Cette fois est la bonne, la terre a pivoté grave et nous vla qu'on s'éloigne de l'astre solaire pour au moins 5
bons mois, 5 bons mois à s'peler les miches, à s'cailler les meules, à cryogéniser et trembloter. On va encore gauler tout un tas d'merdes au cours de l'hiver et devoir prévoir une phamacopée
balaise et un bar à grog plein comme un oeuf pour remédier. Bref c'est la routine qui s'installe...
Les ptites bricoles progressent avant d'attaquer la pose du carrelage. Les enduits cirés côté cage d'escalier sont
achevés, le dernier panneau de pierres apparentes de la cuisine est en cours, les peintures des plafonds se réaliserons par bonds, la pose du carrelage est lancée.
2 seaux d'pâte à cirer ont été nécessaire pour finir la zone côté cage. Pas l'temps du cirage, la priorité est à la
pose des travertins...
L'emplacement de
l'echelle de meunier provisoire.
Bon...c'est vrai que l'provisoire a tendance à prendre méchamment racine et s'éterniser sournoisement.
Pour les ceussent qui montent dans l'train en marche et s'interrogent sur la provenance et la présence du totem qui
pointe droit comme un pied d'choux et raide comme un
juge, je répondrais que c'est la moitié de l'un des 2 entraits d'une ferme de la charpente d'origine de
la Maison Cassée. Et qu'est-ce qu'il peut-il bien foutre en plein presque milieu du séjour ? C'est simplement l'poteau porteur de la trémie d'escalier morve de moule !
Deuxième taf avant la pose : jointoyer l'mur de pierres apparentes de la cuisine côté frigadin...


Le dernier morcif à finir. 3 sacos de PRB Belle Époque pour faire.
J'aurais pas l'temps non plus d'achever c'petiot panneau pas beau. Pas possible de coller et d'gratter 6m² en
quelques heures avant d'aller chatrave à la mine...
La niche que t'aperçois dans l'angle permettait le passage du conduit d'feu du poêle à bois de marque Franklin, un
pipeline inox de 150mm, une abomination occulaire qui nous a néanmoins permis de nous chauffer l'fion pour pas cher pendant pas mal d'années de disette pécuniaire.
Le poil a été vendu la semaine dernière, fini les corvées vive le renouvelable à air comprimé.
Au boulot nous avons "l'privilège" de pouvoir emprunter du matos pour manoeuver pendant l'week end. Évidemment y'a
un truc...forcément. Ce prêt à taux zéro implique de devoir impérativement ramener l'matos pour le Lundi qui suit. C'est short pour celui qu'a une taille qui demande plus d'un week end pour
s'achever mais c'est une option intéressante pour celui qu'a une taille light.
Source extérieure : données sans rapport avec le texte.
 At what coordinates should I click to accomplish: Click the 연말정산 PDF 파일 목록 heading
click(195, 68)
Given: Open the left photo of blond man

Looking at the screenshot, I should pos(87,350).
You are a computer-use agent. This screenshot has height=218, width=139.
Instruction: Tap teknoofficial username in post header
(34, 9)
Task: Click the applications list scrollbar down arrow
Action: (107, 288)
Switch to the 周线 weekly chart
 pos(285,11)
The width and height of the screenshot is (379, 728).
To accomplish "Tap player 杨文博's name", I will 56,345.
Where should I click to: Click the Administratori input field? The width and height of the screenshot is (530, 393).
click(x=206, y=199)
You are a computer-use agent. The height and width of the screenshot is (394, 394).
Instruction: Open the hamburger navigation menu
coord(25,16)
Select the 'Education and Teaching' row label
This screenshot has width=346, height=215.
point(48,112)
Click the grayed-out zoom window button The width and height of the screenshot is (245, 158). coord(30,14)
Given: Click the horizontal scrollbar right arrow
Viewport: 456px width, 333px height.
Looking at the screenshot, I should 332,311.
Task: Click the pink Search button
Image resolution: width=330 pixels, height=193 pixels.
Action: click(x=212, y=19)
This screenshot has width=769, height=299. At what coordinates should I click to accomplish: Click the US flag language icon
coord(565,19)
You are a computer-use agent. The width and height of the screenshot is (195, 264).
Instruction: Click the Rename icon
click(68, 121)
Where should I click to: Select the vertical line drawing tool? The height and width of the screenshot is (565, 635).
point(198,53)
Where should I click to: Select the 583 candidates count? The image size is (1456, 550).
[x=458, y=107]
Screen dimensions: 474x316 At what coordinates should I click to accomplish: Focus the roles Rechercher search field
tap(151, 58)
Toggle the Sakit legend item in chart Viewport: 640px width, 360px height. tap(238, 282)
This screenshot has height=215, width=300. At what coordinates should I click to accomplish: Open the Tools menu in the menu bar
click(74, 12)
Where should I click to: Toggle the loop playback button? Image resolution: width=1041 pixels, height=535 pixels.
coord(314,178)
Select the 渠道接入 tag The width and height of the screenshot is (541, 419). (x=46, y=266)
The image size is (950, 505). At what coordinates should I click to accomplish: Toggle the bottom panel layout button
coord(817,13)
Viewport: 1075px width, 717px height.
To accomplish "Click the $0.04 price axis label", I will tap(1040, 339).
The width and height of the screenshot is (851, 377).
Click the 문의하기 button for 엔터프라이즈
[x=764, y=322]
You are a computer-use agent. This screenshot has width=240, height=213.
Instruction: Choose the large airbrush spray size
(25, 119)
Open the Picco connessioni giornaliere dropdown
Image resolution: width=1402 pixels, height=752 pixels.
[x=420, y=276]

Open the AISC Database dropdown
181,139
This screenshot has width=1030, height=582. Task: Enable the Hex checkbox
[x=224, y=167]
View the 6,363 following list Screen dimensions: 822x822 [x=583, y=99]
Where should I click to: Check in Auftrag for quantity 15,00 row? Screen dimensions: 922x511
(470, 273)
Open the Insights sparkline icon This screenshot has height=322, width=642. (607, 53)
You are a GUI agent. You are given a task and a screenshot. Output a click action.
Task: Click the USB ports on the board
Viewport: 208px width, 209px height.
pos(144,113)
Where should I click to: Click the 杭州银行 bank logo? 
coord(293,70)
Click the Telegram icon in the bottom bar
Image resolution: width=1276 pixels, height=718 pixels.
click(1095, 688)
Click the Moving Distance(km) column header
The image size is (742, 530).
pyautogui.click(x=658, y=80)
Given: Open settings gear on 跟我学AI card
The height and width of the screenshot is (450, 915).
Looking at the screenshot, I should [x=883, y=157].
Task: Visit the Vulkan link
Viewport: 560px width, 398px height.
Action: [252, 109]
T'empruntes du vendredi 21h au lundi 5h.
Pour carreler j'ai donc emprunté un malaxeur à mortier, un truc qui tourne à vitesse lente et régulière pour te
donner une colle onctueuse sans grumeaux...ou presque.
Emprunté aussi toute la panoplie du parfait carreleur : taloche éponge, taloche à joints, peignes, bac à eau,
lisseuse, truelle.
Samedi...
Grand jour, jour de pose et pas jour de pause, pose du carrelage et pauses café. Première opération avec les
incontournables contrôles de parallèle et d'équerrage afin de déterminer un point de départ de la pose, celui le plus judicieux, celui le moins disgracieux, celui qui permet un minimum de coupes
à la con, bref un confort visuel.
Pose en opus Romain, double encollage, plus long de réalisation mais plus sûr. Après les formalités de tracés et de
contrôles j'attaquerais avec l'aide de Miss et de la belle Hélène c'te bonne poire. S'occuperons du malaxage, des coupes et de l'encollage des travertins, mézigue à la pose et à indiquer aux
amazones les dimensions des carrelingues à tronçonner.
Même si la pose en opus permet une tolérence d'erreur plus grande dans l'alignement des
joints qu'une pose tradi, il est pas question non plus de s'reposer sur cette particularité au risque de t'retrouver avec une horreur d'alignement de plusieurs centimètres en fond
d'cale...


Arrêt sur image. Les sauterelles prennent la pose pour célébrer l'évènement attendu depuis 2005, la pose du
revêtement d'sol carrelé.
Le duo aux prises avec la bécane à coupes. Je prendrais les métrés et les indiquerais à Véronique et Davina
histoire de les occuper et les empêcher d'aller chez Pierrot l'abbé National pendant que j'loupe la ptite finale entre l'Australie et le Pays d'Galles.
Y'aura pas lourd de fait puisqu'on a commencé tard le collage, la prépa a été longue mais l'erreur est pas
supportable et dans ce type de cas, elle est pas humaine; d'ou la lenteur voulue.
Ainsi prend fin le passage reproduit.